▶ **Given request**
Copy the lines from the records word for word, starting at the line that contains "Where should I click to: Click the Name" and ending at the line that contains "Action: [x=67, y=195]".

*** Recorded data

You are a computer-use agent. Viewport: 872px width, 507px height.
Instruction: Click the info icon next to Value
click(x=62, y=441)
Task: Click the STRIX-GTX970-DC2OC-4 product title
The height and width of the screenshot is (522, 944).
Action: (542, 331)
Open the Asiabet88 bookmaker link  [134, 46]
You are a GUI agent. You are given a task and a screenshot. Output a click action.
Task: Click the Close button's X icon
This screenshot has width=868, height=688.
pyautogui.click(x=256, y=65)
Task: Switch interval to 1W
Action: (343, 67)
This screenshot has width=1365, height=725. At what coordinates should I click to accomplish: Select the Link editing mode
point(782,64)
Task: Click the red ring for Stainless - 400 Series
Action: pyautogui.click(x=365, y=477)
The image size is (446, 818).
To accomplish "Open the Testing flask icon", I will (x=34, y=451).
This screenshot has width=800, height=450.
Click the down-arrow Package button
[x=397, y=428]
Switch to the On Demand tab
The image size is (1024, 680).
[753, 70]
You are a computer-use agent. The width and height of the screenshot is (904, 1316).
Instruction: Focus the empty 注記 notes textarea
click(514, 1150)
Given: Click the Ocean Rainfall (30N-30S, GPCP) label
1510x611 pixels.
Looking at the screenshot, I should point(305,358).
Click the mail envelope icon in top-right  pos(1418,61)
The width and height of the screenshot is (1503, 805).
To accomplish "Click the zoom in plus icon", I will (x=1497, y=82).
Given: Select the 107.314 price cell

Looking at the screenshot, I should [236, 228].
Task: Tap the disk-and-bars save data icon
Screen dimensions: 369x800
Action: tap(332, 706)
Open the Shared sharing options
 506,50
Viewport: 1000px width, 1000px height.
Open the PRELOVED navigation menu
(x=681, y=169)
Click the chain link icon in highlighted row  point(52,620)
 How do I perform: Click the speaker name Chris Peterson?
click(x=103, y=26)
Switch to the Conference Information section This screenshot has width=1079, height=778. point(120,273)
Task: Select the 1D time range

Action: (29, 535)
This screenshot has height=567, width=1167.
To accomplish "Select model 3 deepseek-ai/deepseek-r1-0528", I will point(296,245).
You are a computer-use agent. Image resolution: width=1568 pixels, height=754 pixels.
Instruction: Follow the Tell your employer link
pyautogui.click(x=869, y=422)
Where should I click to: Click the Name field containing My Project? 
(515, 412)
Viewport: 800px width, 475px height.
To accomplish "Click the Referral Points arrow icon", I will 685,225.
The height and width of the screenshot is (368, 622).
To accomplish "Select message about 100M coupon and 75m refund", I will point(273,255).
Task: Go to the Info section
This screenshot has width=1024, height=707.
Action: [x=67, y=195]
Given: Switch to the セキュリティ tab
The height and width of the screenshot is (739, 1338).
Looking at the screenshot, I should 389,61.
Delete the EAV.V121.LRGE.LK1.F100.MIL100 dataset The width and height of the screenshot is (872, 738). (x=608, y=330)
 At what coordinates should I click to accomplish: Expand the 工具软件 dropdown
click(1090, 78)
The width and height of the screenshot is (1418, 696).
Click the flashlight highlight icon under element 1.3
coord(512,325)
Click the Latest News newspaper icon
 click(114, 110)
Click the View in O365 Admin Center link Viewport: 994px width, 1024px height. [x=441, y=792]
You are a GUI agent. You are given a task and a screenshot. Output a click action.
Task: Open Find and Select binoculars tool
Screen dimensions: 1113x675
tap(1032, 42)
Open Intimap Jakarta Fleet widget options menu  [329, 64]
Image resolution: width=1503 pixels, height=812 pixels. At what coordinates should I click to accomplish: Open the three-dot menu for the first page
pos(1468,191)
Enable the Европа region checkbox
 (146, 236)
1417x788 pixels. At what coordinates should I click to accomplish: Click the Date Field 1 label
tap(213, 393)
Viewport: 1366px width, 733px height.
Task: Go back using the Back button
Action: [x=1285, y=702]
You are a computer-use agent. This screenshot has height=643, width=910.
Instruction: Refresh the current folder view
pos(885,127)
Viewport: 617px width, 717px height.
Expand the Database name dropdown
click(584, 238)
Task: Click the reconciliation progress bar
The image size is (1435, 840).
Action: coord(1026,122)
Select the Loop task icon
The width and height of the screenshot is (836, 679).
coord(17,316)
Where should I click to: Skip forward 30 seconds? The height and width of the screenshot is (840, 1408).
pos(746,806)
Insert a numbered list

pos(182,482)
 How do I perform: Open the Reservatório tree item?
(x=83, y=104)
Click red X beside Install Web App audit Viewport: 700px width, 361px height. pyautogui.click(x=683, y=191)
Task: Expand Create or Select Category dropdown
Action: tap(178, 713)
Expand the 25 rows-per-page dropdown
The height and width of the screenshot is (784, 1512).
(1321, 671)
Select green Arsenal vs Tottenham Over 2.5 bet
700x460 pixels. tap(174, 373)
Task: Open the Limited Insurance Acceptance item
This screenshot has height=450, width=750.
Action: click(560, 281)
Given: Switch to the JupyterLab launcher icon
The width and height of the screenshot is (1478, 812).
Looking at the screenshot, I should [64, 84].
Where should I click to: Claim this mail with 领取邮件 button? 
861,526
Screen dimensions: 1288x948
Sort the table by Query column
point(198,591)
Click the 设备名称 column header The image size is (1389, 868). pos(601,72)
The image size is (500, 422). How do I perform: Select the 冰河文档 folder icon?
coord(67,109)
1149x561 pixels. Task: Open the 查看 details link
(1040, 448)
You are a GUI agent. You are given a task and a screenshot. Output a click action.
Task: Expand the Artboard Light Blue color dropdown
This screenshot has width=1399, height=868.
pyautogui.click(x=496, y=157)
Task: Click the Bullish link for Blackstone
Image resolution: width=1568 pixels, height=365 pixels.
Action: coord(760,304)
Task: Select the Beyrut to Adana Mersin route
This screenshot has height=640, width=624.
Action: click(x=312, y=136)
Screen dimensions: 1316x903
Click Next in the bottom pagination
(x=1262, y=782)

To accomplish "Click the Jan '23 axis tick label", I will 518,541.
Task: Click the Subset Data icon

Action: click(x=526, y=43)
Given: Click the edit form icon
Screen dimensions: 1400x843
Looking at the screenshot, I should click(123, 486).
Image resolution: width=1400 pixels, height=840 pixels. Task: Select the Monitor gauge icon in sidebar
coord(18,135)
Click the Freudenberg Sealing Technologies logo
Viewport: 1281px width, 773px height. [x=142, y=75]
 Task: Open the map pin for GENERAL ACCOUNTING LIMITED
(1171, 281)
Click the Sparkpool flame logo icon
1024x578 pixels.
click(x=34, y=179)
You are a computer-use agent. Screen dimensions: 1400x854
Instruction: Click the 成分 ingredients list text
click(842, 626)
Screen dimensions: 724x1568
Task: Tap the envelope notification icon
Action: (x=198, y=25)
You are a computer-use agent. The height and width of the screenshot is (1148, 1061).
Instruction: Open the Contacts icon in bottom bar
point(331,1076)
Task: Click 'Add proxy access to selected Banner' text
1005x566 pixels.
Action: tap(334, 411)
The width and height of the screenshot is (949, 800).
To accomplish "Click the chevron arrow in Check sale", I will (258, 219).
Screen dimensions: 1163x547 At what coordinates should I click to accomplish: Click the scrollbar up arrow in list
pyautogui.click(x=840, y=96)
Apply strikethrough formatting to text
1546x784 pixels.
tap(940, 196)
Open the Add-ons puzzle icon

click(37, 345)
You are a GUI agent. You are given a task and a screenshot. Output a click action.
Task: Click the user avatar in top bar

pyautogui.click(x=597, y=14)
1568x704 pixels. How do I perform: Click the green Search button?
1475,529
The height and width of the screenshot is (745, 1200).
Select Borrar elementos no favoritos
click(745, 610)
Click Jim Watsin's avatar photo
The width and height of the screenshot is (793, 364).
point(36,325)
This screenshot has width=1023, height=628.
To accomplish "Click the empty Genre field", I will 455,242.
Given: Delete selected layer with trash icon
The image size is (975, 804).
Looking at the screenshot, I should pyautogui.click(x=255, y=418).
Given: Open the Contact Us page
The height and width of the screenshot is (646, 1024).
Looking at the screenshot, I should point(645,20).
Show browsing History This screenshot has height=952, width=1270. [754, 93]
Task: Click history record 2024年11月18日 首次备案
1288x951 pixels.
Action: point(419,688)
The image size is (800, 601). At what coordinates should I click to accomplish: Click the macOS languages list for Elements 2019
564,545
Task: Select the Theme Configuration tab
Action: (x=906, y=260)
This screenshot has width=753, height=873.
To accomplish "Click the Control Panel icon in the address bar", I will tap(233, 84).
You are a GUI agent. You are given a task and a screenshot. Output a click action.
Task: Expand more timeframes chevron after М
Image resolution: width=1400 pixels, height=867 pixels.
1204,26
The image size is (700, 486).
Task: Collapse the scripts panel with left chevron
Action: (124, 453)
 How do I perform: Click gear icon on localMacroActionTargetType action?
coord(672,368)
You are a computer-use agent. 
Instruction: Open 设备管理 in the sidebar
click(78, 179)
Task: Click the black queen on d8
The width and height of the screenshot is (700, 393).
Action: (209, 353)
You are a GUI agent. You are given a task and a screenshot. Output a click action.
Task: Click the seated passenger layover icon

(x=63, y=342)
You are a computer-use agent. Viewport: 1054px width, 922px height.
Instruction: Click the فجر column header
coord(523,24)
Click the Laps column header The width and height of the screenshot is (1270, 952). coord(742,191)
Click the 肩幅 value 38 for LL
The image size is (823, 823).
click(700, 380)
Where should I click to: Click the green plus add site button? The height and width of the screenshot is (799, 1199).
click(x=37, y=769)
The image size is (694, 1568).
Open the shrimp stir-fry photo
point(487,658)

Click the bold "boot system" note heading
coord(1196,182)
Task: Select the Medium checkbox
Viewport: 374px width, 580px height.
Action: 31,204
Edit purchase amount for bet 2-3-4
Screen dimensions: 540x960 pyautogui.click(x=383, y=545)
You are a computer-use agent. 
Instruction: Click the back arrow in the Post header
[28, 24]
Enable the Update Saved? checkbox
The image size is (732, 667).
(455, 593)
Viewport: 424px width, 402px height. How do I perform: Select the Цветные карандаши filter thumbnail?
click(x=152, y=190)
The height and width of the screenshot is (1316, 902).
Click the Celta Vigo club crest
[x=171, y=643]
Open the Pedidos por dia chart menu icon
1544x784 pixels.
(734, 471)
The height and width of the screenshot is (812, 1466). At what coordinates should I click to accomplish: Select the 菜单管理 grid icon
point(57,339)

******

▶ **Result for this exercise**
Where should I click to: Click the Name field containing My Project? 
(515, 412)
Viewport: 800px width, 475px height.
To accomplish "Click the Referral Points arrow icon", I will 685,225.
The height and width of the screenshot is (368, 622).
To accomplish "Select message about 100M coupon and 75m refund", I will point(273,255).
Task: Go to the Info section
This screenshot has width=1024, height=707.
Action: [x=67, y=195]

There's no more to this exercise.